Como lidar com o alcoolismo?

Como lidar com o alcoolismo?Nenhuma substância, seja lícita ou ilícita, parece ser tão propensa a interpretações equivocadas quanto o álcool. Basta observar, por exemplo, a forma como ele é tolerado – e até mesmo incentivado – em nosso meio social. Quantos shows musicais, torneios esportivos ou festas de casamento não são regadas à bebida, que é sempre associada a prazer e relaxamento? Quantas pessoas não estão aproveitando o verão na praia, tomando várias latas de cerveja ou drinks variados, para depois acabar pegando a estrada, trazendo riscos para si e para os outros?

Mas que o público não se engane: assim como a bebida alcoólica costuma ser encarada como um hábito prazeroso, na realidade ela está frequentemente vinculada a acidentes de trânsito, violência doméstica e conflitos familiares, resultando em problemas físicos e mentais que, em muitos casos, trazem danos irreparáveis ao indivíduo.

Como lidar com o alcoolismo?
A médica psiquiatra Dra. Lana Maria Pereira

Quem nos fala sobre o assunto é a médica psiquiatra Dra. Lana Maria Pereira. “Primeiramente, o alcoolismo é uma questão de saúde pública, sendo reconhecido como uma doença pela Organização Mundial de Saúde desde o meado do século XX. Trata-se de um problema bastante complexo, visto que não há muitas restrições para a aquisição de álcool. Porém é uma substância equiparada a outras drogas, como heroína, cocaína e crack. A diferença é que ela é comercializada livremente, sendo acessível a um grande número de pessoas”, diz Dra. Lana. “Mas é importante reconhecer que o álcool é uma droga psicoativa, que afeta a função cognitiva do indivíduo. Assim como acontece com a cocaína, o crack e o tabagismo, o usuário sente dificuldade em cessar o consumo da substância, que acaba trazendo problemas tanto físicos, quanto mentais, provocando alterações significativas em seu modo de vida”, alertou.

Os dados confirmam essa triste realidade: de acordo com a Pesquisa Nacional de Saúde (PNS), realizada em 2020 pelo IBGE, os brasileiros estão consumindo mais bebidas alcoólicas, com incidência ainda maior entre as mulheres. Segundo o IBGE, o álcool é considerado hoje uma das principais causas de Doenças Crônicas Não Transmissíveis (DCNT), bem como acidentes e violência doméstica. Além disso, os dados mostram que o álcool é mais prevalente nas camadas sociais mais privilegiadas, derrubando por completo muitos estereótipos que associam o consumo da substância a camadas sociais mais baixas da população.

“Todo esse estímulo quanto à bebida alcoólica faz com que as pessoas se tornem dependentes sem saber”, afirma Dra.

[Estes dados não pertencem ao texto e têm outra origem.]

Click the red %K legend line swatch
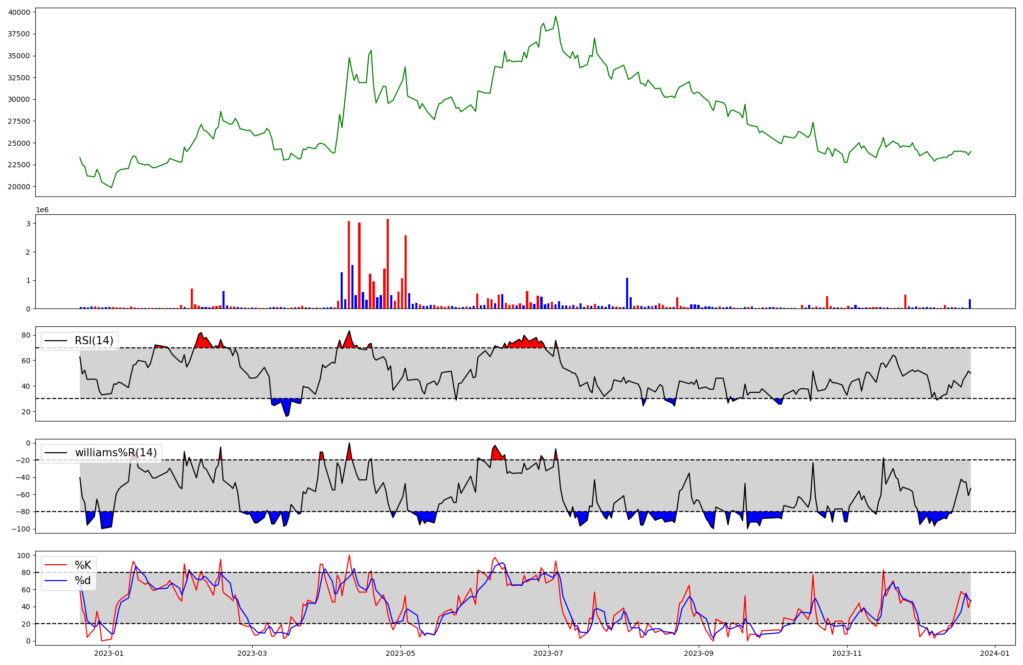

Lana. “Mas a maneira como seu comportamento se altera ao consumir o álcool, as atitudes tomadas em casa, a abordagem frente aos desafios do dia seguinte, seja vivenciando frequentes ressacas ou enfrentando dificuldades para interromper o consumo, tudo isso constitui uma forma de reconhecer a dependência”, explica a médica. “O primeiro passo é o indivíduo aceitar o problema, uma vez que ele acredita estar sempre no controle. No entanto, a dependência revela sinais muito característicos, transformando-se em um problema patológico, com grande influência também da herança familiar, já que a personalidade do indivíduo, o ambiente em que está inserido e os elementos neurobiológicos desempenham papéis cruciais nesse contexto”, acrescentou Dra. Lana.

Ela ressalta, no entanto, que o consumo desenfreado de álcool muitas vezes transcende a esfera do indivíduo, gerando inúmeros problemas à família. “O alcoolismo provoca um impacto profundo na estrutura familiar, resultando em episódios de violência doméstica e na negligência da saúde pessoal, assim como na alimentação dos filhos. Essa negligência acaba desencadeando problemas financeiros, que se manifestam em conflitos familiares, dando origem a um ciclo vicioso, uma verdadeira bola de neve, que tende a se agravar ao longo do tempo – e o indivíduo, muitas vezes, não consegue identificar o álcool como a fonte de todos esses problemas. Daí a importância de reconhecer a dependência para dar início ao devido tratamento”, finalizou.